Functional versus Nonfunctional Rehabilitation in Chronic Ischemic Stroke: Evidences from a Randomized Functional MRI Study

Abstract

Motor rehabilitation of stroke survivors may include functional and/or nonfunctional strategy. The present study aimed to compare the effect of these two rehabilitation strategies by means of clinical scales and functional Magnetic Resonance Imaging (fMRI). Twelve hemiparetic chronic stroke patients were selected. Patients were randomly assigned a nonfunctional (NFS) or functional (FS) rehabilitation scheme. Clinical scales (Fugl-Meyer, ARA test, and modified Barthel) and fMRI were applied at four moments: before rehabilitation (P1) and immediately after (P2), 1 month after (P3), and three months after (P4) the end of rehabilitation.
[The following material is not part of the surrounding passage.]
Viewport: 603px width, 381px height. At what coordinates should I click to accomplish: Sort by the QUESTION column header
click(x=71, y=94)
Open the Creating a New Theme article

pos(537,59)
The NFS group improved significantly and exclusively their Fugl-Meyer scores at P2, P3, and P4, when compared to P1. On the other hand, the FS group increased significantly in Fugl-Meyer at P2, when compared to P1, and also in their ARA and Barthel scores. fMRI inspection at the individual level revealed that both rehabilitation schemes most often led to decreased activation sparseness, decreased activity of contralesional M1, increased asymmetry of M1 activity to the ipsilesional side, decreased perilesional activity, and decreased SMA activity. Increased M1 asymmetry with rehabilitation was also confirmed by Lateralization Indexes. Our clinical analysis revealed subtle differences between FS and NFS.

Figure 1

Results of all clinical scales (Fugl-Meyer, ARAT, and Barthel index), for the NFS and FS groups. Values are represented as median and interquartile interval. ^∗ p < 0.05  ^∗∗ p < 0.01 based on Tukey post hoc test. (a) shows the results for the clinical scales in the NFS group, before rehabilitation (P1), immediately after rehabilitation (P2), 1 month after the end of rehabilitation (P3), and three months after the end of rehabilitation (P4). (b) shows the results of clinical scales in the FS group. (c) shows the between-group comparison (NFS × FS) at the different periods of evaluation (P1, P2, P3, and P4).

Figure 2

fMRI of a representative patient (#12) in all periods of evaluation (P1, P2, P3, and P4). Cross-lines are centered over M1 of the ipsilesional hemisphere. At P1, bilateral M1 activity, asymmetrical to the ipsilesional hemisphere. The maps are very sparse, particularly at P1. At P2, sparseness is reduced, and the activity is more confined to M1 and SMA. One month without rehabilitation (P3), the patterns become somehow similar to what they were before treatment onset, which is maintained three months after the end of treatment (P4).

Figure 3

fMRI of patient #3 showing changes from contralesional M1 (at P1) to ipsilesional M1 (at P2). Before rehabilitation (P1), there is an increased activity of M1 in the contralesional hemisphere (ipsilateral to the moving hand) and of SMA. Right after rehabilitation, the activities of both areas are reduced.

Figure 4

Lateralization Index (LI) of ipsilesional and contralesional M1. Values are represented as median and interquartile interval. LI of the control group is presented. For all patients, LI were evaluated at P1, P2, P3, and P4. ^∗ p < 0.05; ^∗∗ p < 0.01.

Figure 5

fMRI of patient #5 showing reduced perilesional activity at P2 with respect to P1. fMRI maps were obtained for the hand movements of the paretic hand. Images show decreased perilesional activity after rehabilitation.